### [SUPPLIED MATERIAL]
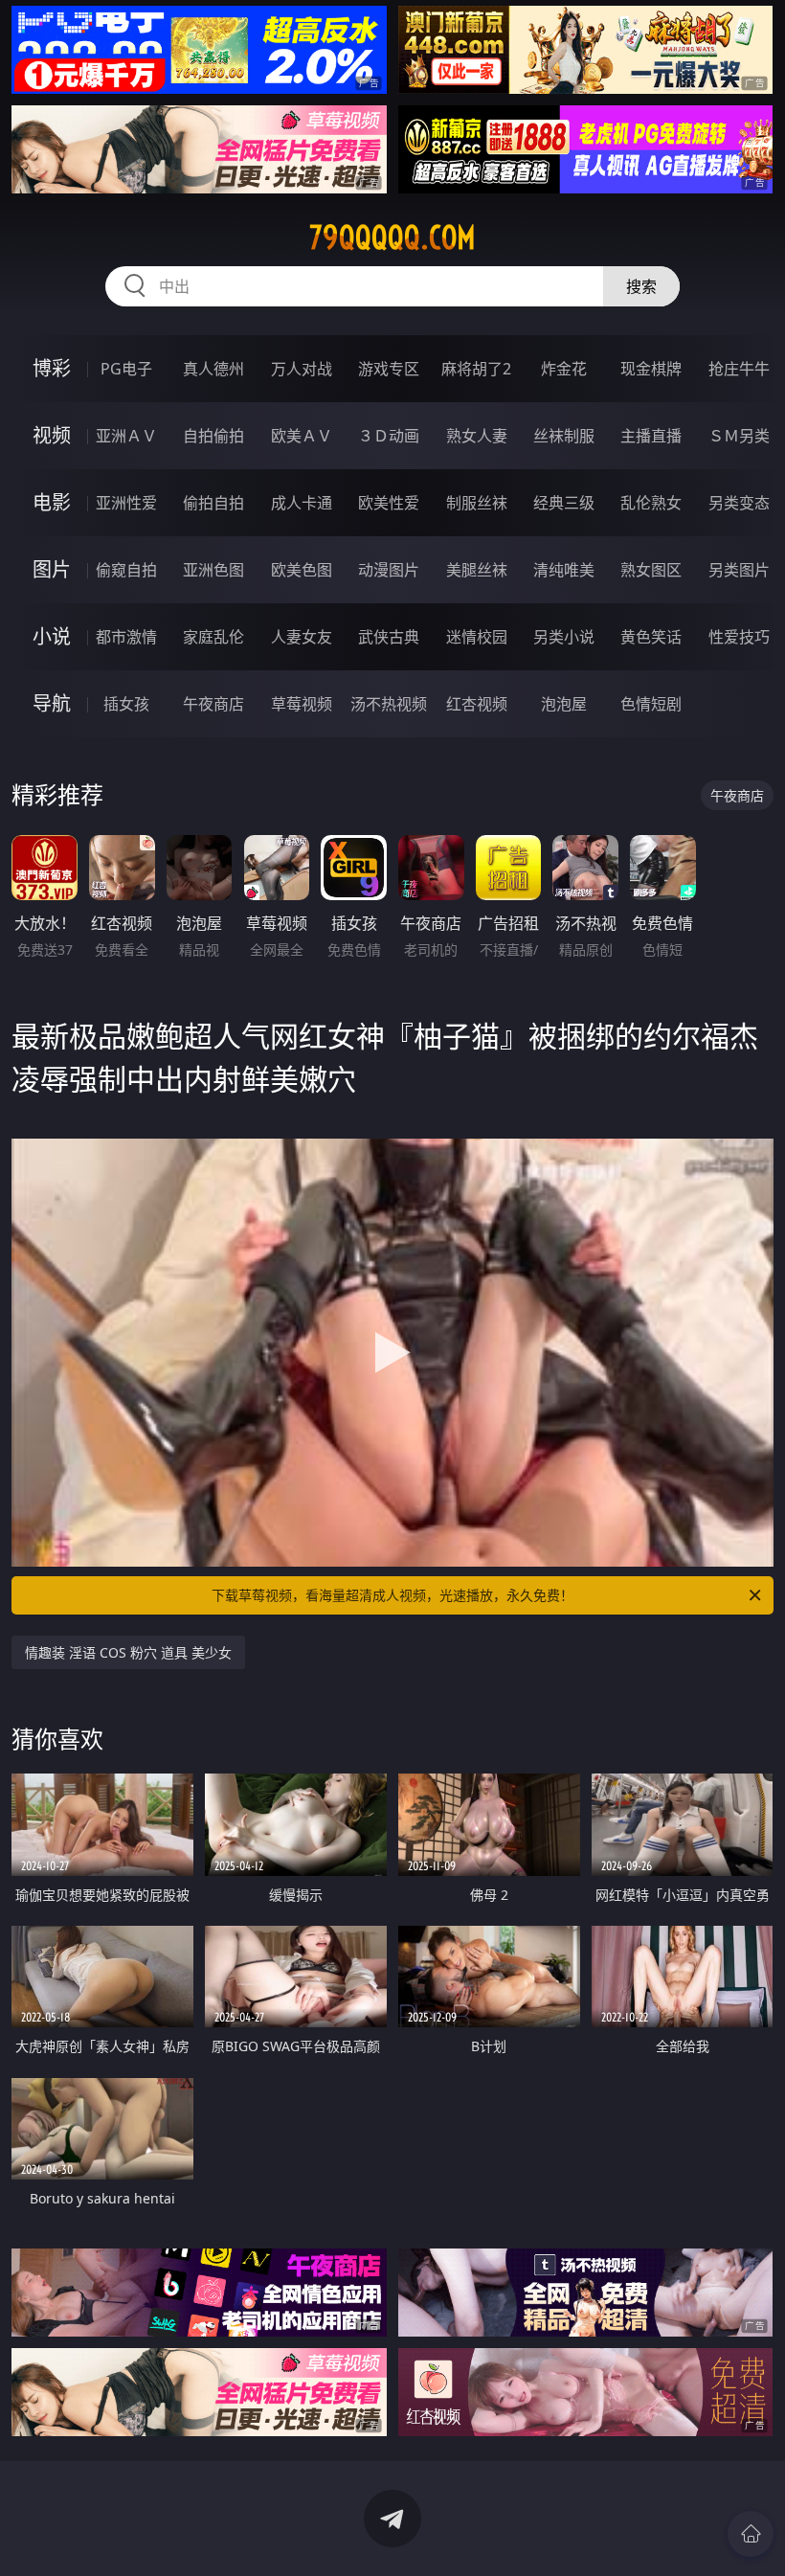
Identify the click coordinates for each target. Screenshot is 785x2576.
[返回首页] (751, 2534)
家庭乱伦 (213, 636)
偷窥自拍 (126, 569)
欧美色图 (301, 569)
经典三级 (563, 502)
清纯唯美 (563, 569)
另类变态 (739, 502)
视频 (52, 435)
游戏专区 (388, 368)
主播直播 (651, 435)
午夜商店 (213, 703)
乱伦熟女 (651, 502)
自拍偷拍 (213, 435)
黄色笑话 (651, 636)
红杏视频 (476, 703)
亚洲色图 (213, 569)
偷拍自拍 (213, 502)
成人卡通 (301, 502)
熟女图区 (651, 569)
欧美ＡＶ (301, 435)
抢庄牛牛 (739, 368)
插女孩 (126, 703)
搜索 (641, 286)
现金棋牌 (651, 368)
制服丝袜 (476, 502)
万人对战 (301, 368)
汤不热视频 (388, 703)
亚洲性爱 (126, 502)
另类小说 (563, 636)
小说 (52, 636)
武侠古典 (388, 636)
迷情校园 (476, 636)
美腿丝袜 (476, 569)
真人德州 (213, 368)
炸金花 (564, 368)
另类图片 (739, 569)
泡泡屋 (564, 703)
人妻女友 (301, 636)
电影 (52, 502)
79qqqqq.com (392, 237)
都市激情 (126, 636)
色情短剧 (651, 703)
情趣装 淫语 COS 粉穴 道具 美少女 (128, 1652)
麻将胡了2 (476, 368)
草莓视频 (301, 703)
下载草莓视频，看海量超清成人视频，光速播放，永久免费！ (392, 1595)
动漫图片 (388, 569)
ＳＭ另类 (739, 435)
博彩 (52, 368)
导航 (52, 703)
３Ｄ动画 (388, 435)
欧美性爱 (388, 502)
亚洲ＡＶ (126, 435)
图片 (52, 569)
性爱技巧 (739, 636)
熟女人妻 (476, 435)
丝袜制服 (563, 435)
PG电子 (126, 368)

### [TASK TO CARRY OUT]
The material above should be repeated word for word, with every picture omitted.

### [SOLUTION TO THIS TASK]
Identify the click coordinates for each target. Screenshot is 785x2576.
[返回首页] (751, 2534)
家庭乱伦 (213, 636)
偷窥自拍 (126, 569)
欧美色图 (301, 569)
经典三级 (563, 502)
清纯唯美 (563, 569)
另类变态 (739, 502)
视频 (52, 435)
游戏专区 (388, 368)
主播直播 (651, 435)
午夜商店 (213, 703)
乱伦熟女 (651, 502)
自拍偷拍 (213, 435)
黄色笑话 (651, 636)
红杏视频 (476, 703)
亚洲色图 (213, 569)
偷拍自拍 (213, 502)
成人卡通 (301, 502)
熟女图区 (651, 569)
欧美ＡＶ (301, 435)
抢庄牛牛 (739, 368)
插女孩 (126, 703)
搜索 (641, 286)
现金棋牌 (651, 368)
制服丝袜 (476, 502)
万人对战 (301, 368)
汤不热视频 (388, 703)
亚洲性爱 (126, 502)
另类小说 (563, 636)
小说 (52, 636)
武侠古典 (388, 636)
迷情校园 (476, 636)
美腿丝袜 (476, 569)
真人德州 (213, 368)
炸金花 (564, 368)
另类图片 (739, 569)
泡泡屋 (564, 703)
人妻女友 (301, 636)
电影 (52, 502)
79qqqqq.com (392, 237)
都市激情 (126, 636)
色情短剧 (651, 703)
情趣装 淫语 COS 粉穴 道具 美少女 (128, 1652)
麻将胡了2 (476, 368)
草莓视频 (301, 703)
下载草莓视频，看海量超清成人视频，光速播放，永久免费！ (392, 1595)
动漫图片 (388, 569)
ＳＭ另类 (739, 435)
博彩 (52, 368)
导航 (52, 703)
３Ｄ动画 (388, 435)
欧美性爱 (388, 502)
亚洲ＡＶ (126, 435)
图片 (52, 569)
性爱技巧 (739, 636)
熟女人妻 (476, 435)
丝袜制服 (563, 435)
PG电子 (126, 368)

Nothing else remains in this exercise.